Você vê, eu deixei de ensinar depois do ano passado. É uma longa história, mas basta dizer que foi a tempestade perfeita de fadiga do COVID, ter um bebê e alguns pais de britadeira. Eu adorava ensinar e vim possivelmente da melhor escola, equipe e administradores. Mas não importava. Ensinar simplesmente não era sustentável para mim.

Postei esses sentimentos na minha história do Instagram com a pergunta: “Para quem é o ensino sustentável?”

Captura de tela de postagem no Instagram com pergunta sobre se o ensino é uma carreira sustentável

Não esperava a resposta que tive. Nos dias seguintes, as respostas de 110 professores chegaram, cada uma com uma explicação cuidadosa e sincera. Aqui está o que eu aprendi:

Treze por cento dos professores com quem conversei sentem que o ensino é uma carreira sustentável para eles. Os 87% restantes acham que não.

Os professores que disseram sim

Nenhum dos professores que disseram que o ensino é sustentável o fez sem uma explicação esclarecendo o porquê. É claro que eles sabem que o ensino não é sustentável em todos os níveis, e a grande maioria já experimentou essa percepção no início de suas carreiras.

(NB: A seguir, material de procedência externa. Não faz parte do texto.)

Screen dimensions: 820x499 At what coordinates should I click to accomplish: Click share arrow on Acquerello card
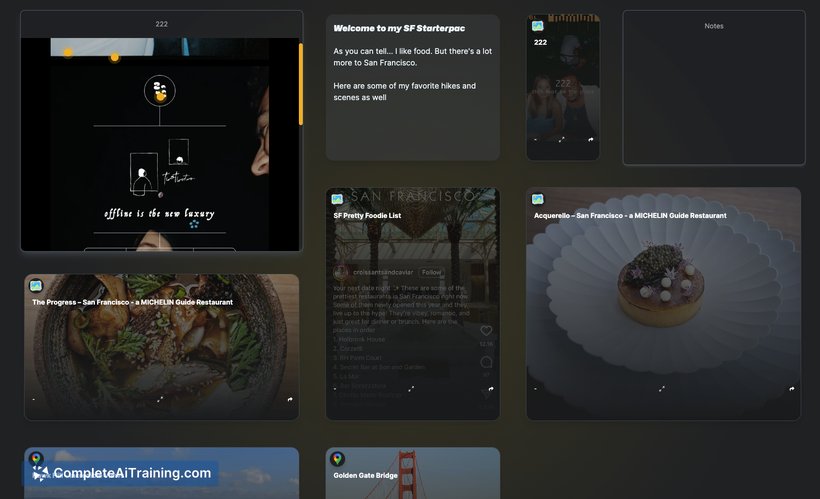tap(791, 389)
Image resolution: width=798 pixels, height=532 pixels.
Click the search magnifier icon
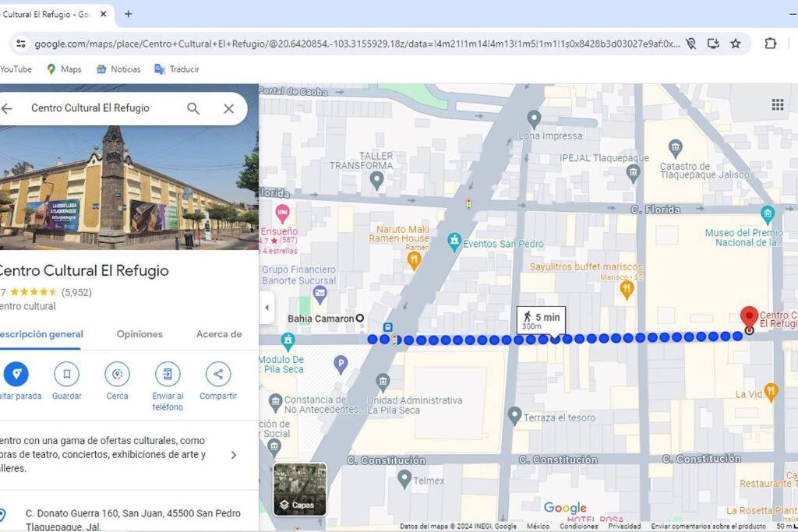193,108

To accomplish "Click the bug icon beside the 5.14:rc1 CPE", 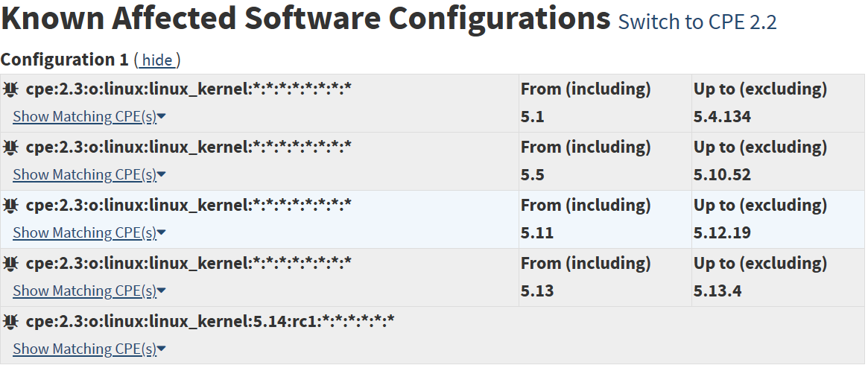I will (10, 322).

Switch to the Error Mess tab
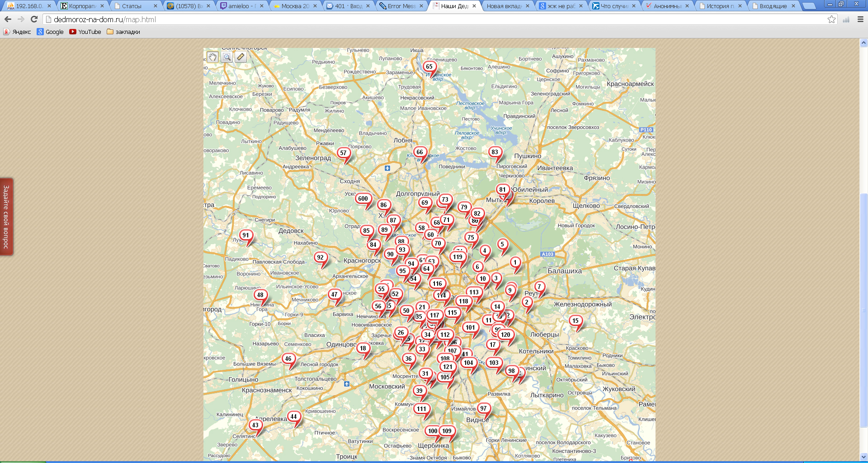(x=401, y=6)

Aqui estão as coisas mais comuns que ouvi que ajudaram a tornar o ensino uma carreira sustentável para eles:

  • Carga de trabalho reduzida. Alguns reduziram suas horas para meio período, enquanto outros mudaram para uma função diferente ou mudaram para uma escola menor.
  • Administradores de apoio. A maioria teve que mudar de escola para encontrar isso, FYI.
  • Estabelecendo limites firmes para proteger a vida doméstica, principalmente dizendo não à expectativa de se comprometer demais.
  • Garantia financeira do parceiro ou outra fonte de renda. Com isso, eles podem se dar ao luxo de buscar terapia de qualidade, cuidar de si mesmos e contratar ajuda para tarefas que antes eram esmagadoras.

Os professores que disseram não

Previsivelmente, os professores que disseram não falaram sobre não ter os suportes que seus colegas descreveram. Eles não acharam o ensino uma carreira sustentável por causa de:

  • O impacto direto e negativo do ensino na saúde, tanto mental quanto físico (com o mental muitas vezes levando ao físico). Vários professores mencionaram o estresse/ansiedade dos tiroteios nas escolas.
  • Administradores sem suporte. Os líderes podem fazer ou quebrar a experiência de um professor.
  • Insegurança financeira. Você simplesmente não pode sustentar uma família com o salário de um professor, muito menos se aposentar confortavelmente ou construir riqueza geracional. “Os salários dos professores são determinados com a expectativa de que eles assumam vários empregos ou se casem com ricos, ponto final”, um professor me disse.
  • Estresse no relacionamento com a família/parceiro, devido ao tempo e energia que o ensino exige e o consequente stress que provoca.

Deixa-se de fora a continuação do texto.